Return exactly the listing's lines, from its first line to the line holding "You are a computer-use agent. The", ends included.

### Source material
********

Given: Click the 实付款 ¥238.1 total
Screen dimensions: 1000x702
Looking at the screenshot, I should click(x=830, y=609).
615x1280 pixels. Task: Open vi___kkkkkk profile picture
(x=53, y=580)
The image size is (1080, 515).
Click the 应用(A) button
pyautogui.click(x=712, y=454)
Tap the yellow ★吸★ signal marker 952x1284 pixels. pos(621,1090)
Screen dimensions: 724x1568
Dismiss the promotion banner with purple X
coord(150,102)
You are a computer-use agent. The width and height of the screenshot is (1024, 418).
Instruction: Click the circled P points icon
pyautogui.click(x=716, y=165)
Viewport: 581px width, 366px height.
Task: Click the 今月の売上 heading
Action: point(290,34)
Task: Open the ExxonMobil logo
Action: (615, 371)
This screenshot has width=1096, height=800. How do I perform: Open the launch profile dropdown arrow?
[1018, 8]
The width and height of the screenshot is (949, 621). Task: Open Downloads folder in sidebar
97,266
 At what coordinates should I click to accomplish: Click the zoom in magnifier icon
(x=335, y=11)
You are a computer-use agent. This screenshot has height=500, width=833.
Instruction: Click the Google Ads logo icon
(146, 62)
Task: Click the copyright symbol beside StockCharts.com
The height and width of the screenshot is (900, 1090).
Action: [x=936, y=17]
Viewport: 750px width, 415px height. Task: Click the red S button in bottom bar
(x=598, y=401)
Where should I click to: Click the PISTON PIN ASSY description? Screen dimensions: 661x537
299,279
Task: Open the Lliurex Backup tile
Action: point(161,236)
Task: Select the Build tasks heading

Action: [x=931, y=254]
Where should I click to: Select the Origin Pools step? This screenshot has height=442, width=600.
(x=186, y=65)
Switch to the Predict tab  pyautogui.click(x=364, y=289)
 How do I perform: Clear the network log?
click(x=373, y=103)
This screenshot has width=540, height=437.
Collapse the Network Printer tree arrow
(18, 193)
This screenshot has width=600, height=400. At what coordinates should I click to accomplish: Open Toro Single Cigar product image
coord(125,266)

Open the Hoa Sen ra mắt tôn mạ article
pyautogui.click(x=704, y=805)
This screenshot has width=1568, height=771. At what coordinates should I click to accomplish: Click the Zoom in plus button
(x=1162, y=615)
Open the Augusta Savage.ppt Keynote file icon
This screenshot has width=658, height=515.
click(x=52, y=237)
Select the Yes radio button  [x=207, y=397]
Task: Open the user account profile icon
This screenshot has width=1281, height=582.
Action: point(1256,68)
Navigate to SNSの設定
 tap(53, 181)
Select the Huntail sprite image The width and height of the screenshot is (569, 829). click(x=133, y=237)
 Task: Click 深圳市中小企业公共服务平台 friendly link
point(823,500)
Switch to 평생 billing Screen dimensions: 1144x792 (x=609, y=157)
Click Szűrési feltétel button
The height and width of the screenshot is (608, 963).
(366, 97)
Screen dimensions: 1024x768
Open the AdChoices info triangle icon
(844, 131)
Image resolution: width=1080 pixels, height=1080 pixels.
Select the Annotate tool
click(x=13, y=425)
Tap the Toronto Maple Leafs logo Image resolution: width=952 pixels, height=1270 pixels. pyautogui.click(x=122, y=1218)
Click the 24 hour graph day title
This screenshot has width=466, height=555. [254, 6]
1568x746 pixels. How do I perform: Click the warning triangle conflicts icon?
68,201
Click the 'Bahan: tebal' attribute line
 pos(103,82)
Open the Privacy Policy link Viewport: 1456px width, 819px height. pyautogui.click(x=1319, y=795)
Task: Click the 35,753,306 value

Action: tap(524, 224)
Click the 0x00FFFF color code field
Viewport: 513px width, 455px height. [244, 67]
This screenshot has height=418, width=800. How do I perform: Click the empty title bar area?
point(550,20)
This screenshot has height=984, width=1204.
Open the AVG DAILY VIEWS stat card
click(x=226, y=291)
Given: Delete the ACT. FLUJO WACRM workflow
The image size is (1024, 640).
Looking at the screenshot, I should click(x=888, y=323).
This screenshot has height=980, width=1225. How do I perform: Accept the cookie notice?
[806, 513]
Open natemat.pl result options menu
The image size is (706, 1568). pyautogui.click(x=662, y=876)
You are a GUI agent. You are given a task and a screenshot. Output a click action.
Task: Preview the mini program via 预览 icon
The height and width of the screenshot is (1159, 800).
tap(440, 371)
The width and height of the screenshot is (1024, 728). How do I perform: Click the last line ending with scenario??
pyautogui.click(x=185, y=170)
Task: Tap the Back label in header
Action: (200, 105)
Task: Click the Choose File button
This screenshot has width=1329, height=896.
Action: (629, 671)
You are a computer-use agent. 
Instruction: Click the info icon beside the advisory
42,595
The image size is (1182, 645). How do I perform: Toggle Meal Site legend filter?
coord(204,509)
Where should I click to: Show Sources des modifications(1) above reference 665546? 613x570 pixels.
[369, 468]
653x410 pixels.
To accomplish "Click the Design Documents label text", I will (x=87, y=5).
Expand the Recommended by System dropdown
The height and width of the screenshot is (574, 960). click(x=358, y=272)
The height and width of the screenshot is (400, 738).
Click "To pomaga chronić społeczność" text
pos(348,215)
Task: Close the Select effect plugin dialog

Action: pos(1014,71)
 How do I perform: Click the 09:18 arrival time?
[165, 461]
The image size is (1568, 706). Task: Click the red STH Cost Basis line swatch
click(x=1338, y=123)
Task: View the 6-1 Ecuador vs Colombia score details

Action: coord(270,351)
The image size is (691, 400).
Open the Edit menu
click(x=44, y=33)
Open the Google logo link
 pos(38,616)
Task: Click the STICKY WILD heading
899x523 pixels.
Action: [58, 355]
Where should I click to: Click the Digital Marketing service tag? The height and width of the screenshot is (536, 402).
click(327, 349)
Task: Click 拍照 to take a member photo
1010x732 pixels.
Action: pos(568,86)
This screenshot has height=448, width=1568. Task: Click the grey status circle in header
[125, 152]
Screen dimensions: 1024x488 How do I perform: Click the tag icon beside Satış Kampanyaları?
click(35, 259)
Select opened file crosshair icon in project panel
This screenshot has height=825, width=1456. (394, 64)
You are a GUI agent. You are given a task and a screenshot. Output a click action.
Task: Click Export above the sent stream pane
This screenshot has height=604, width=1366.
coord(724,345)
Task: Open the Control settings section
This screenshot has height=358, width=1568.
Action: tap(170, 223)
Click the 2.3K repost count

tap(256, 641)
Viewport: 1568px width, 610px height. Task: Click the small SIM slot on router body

********

### Problem solution
Given: Click the 实付款 ¥238.1 total
Screen dimensions: 1000x702
Looking at the screenshot, I should click(x=830, y=609).
615x1280 pixels. Task: Open vi___kkkkkk profile picture
(x=53, y=580)
The image size is (1080, 515).
Click the 应用(A) button
pyautogui.click(x=712, y=454)
Tap the yellow ★吸★ signal marker 952x1284 pixels. pos(621,1090)
Screen dimensions: 724x1568
Dismiss the promotion banner with purple X
coord(150,102)
You are a computer-use agent. The width and height of the screenshot is (1024, 418).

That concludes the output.